Seit Schuljahresbeginn laufen, turnen, spielen und trainieren die Schülerinnen und Schüler des Goethe-Gymnasiums in Leipzig-Schönefeld bereits in ihrer neuen Sporthalle. Heute haben Oberbürgermeister Burkhard Jung und der sächsische Kultusminister Christian Piwarz die moderne Dreifeldhalle auch offiziell an die Schüler und Lehrer übergeben.
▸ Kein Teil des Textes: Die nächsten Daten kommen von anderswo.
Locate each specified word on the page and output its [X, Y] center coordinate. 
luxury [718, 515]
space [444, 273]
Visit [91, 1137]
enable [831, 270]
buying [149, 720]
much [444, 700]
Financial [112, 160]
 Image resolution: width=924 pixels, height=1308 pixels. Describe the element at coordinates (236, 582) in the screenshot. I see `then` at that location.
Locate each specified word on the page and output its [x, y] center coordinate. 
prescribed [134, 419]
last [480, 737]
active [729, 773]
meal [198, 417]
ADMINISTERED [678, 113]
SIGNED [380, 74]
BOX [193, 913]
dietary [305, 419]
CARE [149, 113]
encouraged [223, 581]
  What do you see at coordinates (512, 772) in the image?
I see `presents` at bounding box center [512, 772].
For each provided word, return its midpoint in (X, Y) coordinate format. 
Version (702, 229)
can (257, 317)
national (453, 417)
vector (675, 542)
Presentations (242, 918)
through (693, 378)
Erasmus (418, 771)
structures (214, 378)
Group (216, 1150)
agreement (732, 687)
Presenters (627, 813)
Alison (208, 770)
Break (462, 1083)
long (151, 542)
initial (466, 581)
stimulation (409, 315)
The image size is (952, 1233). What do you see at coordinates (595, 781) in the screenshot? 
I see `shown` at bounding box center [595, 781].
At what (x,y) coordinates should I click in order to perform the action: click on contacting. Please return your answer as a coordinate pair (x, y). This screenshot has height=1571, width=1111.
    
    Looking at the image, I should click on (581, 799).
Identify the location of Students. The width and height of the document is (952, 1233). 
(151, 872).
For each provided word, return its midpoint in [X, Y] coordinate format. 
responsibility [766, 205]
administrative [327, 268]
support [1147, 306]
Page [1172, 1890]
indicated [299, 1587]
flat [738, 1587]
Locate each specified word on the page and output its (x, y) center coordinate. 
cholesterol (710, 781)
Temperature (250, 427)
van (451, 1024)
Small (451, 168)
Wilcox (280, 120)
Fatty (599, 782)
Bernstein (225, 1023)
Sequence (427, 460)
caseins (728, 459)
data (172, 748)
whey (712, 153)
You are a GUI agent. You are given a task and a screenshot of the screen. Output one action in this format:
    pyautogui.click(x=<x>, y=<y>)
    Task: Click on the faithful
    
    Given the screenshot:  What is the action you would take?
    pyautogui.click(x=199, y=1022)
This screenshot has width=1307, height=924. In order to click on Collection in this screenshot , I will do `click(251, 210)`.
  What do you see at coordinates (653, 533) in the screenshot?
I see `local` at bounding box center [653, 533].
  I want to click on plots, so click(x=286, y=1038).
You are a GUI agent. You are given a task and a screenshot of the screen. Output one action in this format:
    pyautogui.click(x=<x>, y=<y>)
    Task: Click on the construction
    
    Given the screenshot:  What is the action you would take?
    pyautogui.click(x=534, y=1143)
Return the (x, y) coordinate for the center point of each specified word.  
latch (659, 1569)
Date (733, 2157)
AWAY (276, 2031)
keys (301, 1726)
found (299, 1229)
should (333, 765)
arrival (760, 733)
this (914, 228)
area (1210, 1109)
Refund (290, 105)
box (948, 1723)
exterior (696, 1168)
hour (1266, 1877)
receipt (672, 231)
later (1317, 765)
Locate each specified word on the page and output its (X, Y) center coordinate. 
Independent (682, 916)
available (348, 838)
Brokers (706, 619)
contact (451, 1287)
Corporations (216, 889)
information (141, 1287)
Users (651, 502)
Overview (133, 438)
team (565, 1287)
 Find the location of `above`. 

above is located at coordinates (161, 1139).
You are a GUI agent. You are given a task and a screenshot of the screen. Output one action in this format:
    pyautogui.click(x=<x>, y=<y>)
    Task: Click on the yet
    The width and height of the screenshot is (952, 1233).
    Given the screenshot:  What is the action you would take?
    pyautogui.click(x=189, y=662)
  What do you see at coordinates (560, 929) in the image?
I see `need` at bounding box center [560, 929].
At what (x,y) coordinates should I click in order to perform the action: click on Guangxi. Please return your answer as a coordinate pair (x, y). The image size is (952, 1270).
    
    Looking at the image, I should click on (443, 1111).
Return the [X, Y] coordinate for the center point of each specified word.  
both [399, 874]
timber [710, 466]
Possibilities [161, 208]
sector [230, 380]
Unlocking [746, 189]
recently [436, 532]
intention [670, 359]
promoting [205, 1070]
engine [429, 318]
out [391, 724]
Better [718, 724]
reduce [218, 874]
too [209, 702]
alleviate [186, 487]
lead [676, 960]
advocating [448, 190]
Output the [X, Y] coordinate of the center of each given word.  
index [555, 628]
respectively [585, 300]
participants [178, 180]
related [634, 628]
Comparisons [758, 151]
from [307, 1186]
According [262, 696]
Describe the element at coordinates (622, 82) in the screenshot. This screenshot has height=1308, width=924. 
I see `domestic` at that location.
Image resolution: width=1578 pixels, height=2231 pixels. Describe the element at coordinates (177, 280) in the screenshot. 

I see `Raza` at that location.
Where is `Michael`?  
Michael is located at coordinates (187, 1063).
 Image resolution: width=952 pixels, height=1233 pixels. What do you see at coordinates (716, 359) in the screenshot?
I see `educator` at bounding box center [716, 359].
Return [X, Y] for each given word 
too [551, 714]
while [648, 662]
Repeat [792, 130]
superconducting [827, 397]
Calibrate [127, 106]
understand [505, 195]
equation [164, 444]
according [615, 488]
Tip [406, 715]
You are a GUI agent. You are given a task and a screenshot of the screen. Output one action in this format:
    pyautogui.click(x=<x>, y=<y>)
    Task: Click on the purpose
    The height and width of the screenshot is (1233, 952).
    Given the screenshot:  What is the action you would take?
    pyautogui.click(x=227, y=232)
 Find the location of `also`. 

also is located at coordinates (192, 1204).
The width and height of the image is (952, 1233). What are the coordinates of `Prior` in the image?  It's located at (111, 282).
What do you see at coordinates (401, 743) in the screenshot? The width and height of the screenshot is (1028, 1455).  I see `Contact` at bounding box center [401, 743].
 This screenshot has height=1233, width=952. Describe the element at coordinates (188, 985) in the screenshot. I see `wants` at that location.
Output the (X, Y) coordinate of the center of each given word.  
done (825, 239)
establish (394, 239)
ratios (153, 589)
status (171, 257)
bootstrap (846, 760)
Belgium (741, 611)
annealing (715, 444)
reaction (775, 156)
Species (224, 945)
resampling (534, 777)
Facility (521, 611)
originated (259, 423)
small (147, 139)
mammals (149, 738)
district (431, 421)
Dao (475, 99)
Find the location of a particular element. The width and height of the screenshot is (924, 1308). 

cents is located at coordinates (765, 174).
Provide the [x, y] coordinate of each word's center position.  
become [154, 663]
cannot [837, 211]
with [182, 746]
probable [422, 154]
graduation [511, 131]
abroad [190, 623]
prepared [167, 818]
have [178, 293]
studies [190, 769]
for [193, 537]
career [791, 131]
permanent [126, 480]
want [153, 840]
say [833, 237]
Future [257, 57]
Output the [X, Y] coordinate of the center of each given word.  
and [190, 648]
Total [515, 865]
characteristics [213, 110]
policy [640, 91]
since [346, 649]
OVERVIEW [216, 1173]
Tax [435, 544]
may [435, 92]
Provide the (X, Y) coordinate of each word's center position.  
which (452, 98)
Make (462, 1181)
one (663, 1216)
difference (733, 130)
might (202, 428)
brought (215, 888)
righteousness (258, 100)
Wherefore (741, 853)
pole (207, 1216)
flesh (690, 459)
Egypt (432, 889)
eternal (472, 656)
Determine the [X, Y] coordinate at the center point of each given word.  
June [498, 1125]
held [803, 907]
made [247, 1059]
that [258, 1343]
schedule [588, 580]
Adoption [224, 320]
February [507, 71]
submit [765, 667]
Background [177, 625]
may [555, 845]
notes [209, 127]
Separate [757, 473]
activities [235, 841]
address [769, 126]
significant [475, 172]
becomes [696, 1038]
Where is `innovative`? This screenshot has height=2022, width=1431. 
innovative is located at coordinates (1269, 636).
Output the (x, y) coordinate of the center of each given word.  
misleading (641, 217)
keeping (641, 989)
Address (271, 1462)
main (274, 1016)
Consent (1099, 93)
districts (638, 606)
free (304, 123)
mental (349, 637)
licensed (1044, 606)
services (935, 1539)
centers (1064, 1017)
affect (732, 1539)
„Sport fördert Fair Play und Teamgeist, die eigene Anstrengung und die Achtung der Leistung anderer, das Gewinnen wollen und Verlieren können, die Anerkennung klarer Regeln, die Freude am Spiel und die Bescheidenheit beim Sieg. All dies sind Tugenden, die fit fürs Leben machen – über den Sport hinaus“, sagt Oberbürgermeister Burkhard Jung, der selbst begeisterter Volleyballspieler ist. „Mit der neuen Dreifeldhalle verfügt das Goethe-Gymnasium nun über beste Bedingungen für den Schulsport.“

Die Dreifeldhalle in der Theklaer Straße 4 wurde vom Büro Obermeyer-Architekten geplant. Baubeginn war im Februar 2018. Die Gesamtkosten belaufen sich auf rund 5,6 Millionen Euro. Der Freistaat Sachsen hat den Bau mit rund 3,9 Millionen Euro gefördert.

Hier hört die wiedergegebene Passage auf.